Moses 3:5 And every plant of the field before it was in the earth, and every herb of the field before it grew.  For I, the Lord God, created all things, of which I have spoken, spiritually, before they were naturally upon the face of the earth.  And I, the Lord God, had created all the children of men; and not yet a man to till the ground; for in heaven created I them; and there was not yet flesh upon the earth, neither in the water, neither in the air.

 

    

We truly lived before we came to earth.  In the book of Jeremiah the Lord tells his servant, “Before I formed thee in the belly I knew thee; and before thou camest forth out of the womb I sanctified thee, and I ordained thee a prophet unto the nations (Jeremiah 1:5).  Now usually, when confronted with this scripture, one of an opposing view would reply that God did know Jeremiah before, but through His infinite foreknowledge, rather than a personal relationship.  Obviously God does have foreknowledge (The Acts 2:23, 1 Peter 1:2, Deuteronomy 32:8, Isaiah 42:9, Isaiah 48:3, Isaiah 46:9, The Acts 17:26, Romans 8:29).  But the scripture does not only say God knew Jeremiah, but that He also sanctified and ordained him.  It is my conviction that Jeremiah had to be present to be sanctified and ordained.

 

            Ecclesiastes 12:7 tells us what happens when we die.  It reads: Then shall the dust return to the earth as it was (remember that Adam was formed from the dust): and the spirit shall return unto God who gave it.  How can we return to a God whom we have never lived with?

 

            John 9:1-2 And as Jesus passed by, he saw a man which was blind from his birth, and his disciples asked him, saying, Master, who did sin, this man, or his parents, that he was born blind?  The apostles seemed to believe that being born blind could be the result of sin.  Would our God, who is perfectly just, punish us before we violate his commandments?  And if not, when could that sin have taken place other than the pre-existence?

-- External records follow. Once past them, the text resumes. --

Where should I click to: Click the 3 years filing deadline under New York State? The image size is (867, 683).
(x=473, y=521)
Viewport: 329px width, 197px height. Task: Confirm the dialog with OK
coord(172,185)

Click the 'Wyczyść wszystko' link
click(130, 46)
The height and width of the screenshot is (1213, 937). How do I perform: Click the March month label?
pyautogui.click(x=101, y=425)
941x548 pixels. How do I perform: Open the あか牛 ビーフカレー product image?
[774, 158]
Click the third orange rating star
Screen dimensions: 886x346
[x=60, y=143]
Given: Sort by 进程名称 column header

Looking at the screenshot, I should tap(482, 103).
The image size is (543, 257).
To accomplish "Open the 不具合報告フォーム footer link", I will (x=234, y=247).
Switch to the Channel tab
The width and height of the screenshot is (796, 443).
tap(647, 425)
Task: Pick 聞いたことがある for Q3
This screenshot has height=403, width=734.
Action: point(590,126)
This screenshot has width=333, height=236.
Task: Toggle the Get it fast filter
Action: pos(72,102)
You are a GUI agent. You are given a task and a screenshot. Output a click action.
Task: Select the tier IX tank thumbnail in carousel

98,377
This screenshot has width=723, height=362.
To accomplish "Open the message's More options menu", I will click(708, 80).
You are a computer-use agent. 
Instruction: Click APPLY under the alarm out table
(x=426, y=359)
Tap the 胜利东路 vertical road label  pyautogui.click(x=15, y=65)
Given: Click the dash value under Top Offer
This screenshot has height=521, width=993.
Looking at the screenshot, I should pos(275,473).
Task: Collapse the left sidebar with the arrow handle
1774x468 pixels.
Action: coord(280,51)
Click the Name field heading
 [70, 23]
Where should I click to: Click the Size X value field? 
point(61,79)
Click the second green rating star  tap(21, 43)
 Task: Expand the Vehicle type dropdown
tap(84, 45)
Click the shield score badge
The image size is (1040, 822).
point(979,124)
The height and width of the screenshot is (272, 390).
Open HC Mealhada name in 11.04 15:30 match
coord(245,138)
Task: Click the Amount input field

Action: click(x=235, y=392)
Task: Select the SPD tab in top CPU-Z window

            I’d like to note that Jesus doesn’t correct the apostles here, or give us any reason to assume they were wrong in the assumption that a person could be born blind due to transgression.  He simply states in the next verse that, “Neither hath this man sinned, nor his parents: but that the works of God should be made manifest in him.”

 

            Titus 1:2 In hope of eternal life, which God, that cannot lie, promised before the world began.  Paul writes that God promised us eternal life before the world began!

 

            Job 38:1-7 states: Then the LORD answered Job out of the whirlwind, and said, Who is this that darkeneth counsel by words without knowledge?  Gird up now thy loins like a man; for I will demand of thee, and answer thou me.  Where wast thou when I laid the foundations of the earth?  Declare, if thou hast understanding.  Who hath laid the measures thereof, if thou knowest?  Or who hath stretched the line upon it?  Whereupon are the foundations thereof fastened?  Or who hath laid the cornerstone thereof; when the morning stars sang together, and all the sons of God shouted for joy?

            We are the children of God, and here in Job we find that not just some of God’s sons rejoiced when the earth was made, but all the sons of God shouted for joy.  I know we were there, and our sojourn on earth is a part of our Heavenly Father’s plan, so we may obtain bodies and further learn to obey his commandments.  This life is a time for us to grow, to learn the wonder of God’s glory, and to repent of all our wickedness so we can one day return to live with God in his Kingdom on high.